*Exercise aim*: Using the records below, repeat exactly the lines from the one holding "Viewport: 2327px width, 1405px" through the one holding "Given: Click the Go to Guide button", both ends included, and no others.

*Given records*:
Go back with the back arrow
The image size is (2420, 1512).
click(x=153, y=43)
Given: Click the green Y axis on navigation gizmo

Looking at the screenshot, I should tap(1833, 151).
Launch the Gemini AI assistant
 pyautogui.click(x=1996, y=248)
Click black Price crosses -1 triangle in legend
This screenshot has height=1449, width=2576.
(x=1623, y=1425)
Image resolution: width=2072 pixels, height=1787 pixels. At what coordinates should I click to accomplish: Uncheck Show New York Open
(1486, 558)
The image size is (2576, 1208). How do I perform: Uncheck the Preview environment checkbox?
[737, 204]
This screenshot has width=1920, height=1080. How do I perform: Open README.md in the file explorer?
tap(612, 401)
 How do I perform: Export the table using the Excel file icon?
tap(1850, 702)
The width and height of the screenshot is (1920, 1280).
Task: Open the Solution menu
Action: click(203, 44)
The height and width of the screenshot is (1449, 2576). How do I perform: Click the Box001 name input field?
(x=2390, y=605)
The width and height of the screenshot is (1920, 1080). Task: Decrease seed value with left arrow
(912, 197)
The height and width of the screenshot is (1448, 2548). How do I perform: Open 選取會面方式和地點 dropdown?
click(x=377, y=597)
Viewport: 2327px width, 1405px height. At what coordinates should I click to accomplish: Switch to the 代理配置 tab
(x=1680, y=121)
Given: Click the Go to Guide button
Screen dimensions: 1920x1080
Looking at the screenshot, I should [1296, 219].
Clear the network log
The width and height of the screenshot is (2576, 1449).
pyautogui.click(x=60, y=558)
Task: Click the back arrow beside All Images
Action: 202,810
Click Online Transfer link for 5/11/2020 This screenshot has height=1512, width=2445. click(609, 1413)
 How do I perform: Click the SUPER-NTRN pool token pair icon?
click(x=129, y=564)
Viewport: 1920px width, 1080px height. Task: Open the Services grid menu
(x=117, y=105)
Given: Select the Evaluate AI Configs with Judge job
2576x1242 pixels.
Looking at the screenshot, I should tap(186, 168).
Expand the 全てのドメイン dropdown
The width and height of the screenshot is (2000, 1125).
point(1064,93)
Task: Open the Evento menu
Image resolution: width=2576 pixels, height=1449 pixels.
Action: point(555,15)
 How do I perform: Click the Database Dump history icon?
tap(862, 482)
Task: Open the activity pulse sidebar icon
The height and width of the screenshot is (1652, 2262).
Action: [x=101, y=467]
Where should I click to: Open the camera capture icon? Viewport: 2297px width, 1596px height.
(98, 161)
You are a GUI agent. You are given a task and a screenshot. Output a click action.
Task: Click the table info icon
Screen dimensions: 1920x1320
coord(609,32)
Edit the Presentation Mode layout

*Solution to this problem*:
Viewport: 2327px width, 1405px height. At what coordinates should I click to accomplish: Switch to the 代理配置 tab
(x=1680, y=121)
Given: Click the Go to Guide button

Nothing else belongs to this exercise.